Last year’s final exam (average score was 62/100)

 

 

Open book exam.  Use any printed reference materials you want, but no laptop computers, PDAs, etc. capable of running excel spreadsheets are allowed.  (Of course, calculators are allowed.)  120 minutes allowed.  Write your answers on the exam sheet; if you mess up or need more space, use the back sides of the pages.

 

Problem #1 (the dreaded T-s diagrams) (20 points total; 5 points each part)

 

In an ideal t_ll-limited afterburning turbojet without fan, how would the T-s diagrams be affected if

 

a)     The compressor is irreversible, but all other components are still ideal

b)     A new turbine with a higher maximum allowable inlet temperature is used, thus t_l increases (but the afterburner temperature limit t_l,_AB does not change.)

c)     There are pressure losses in both the main burner and the afterburner (all other components are still ideal)

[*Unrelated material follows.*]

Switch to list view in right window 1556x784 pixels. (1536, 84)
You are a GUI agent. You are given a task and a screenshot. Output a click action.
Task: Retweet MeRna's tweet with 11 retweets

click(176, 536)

d)     A new fuel with a larger heating value per unit mass is used

 

In all cases, the compressor pressure ratio is the same for the baseline and modified cycle.  When useful, add statements like “this DT = that DT,” “this area = that area,” etc.  Please make your modifications clear; cycles that look like random scribbles and have no explanations don’t get much credit!

 

 

 

 

Problem #2 (Gas turbine performance)  (20 points total)  The following 5 changes to a t_l-limited turbofan engine flying at subsonic conditions (M₁ < 1) are being considered:

 

1)   Increase the fan air bypass ratio (a) by a factor of 2

2)   Increase the flight Mach number (M₁) by a factor of 2

3)   Increase the turbine inlet temperature limit (t_l) by a factor of 2 (yeah, right…)

4)   Increase the compressor pressure ratio (π_c) by a factor of 2 (ditto…)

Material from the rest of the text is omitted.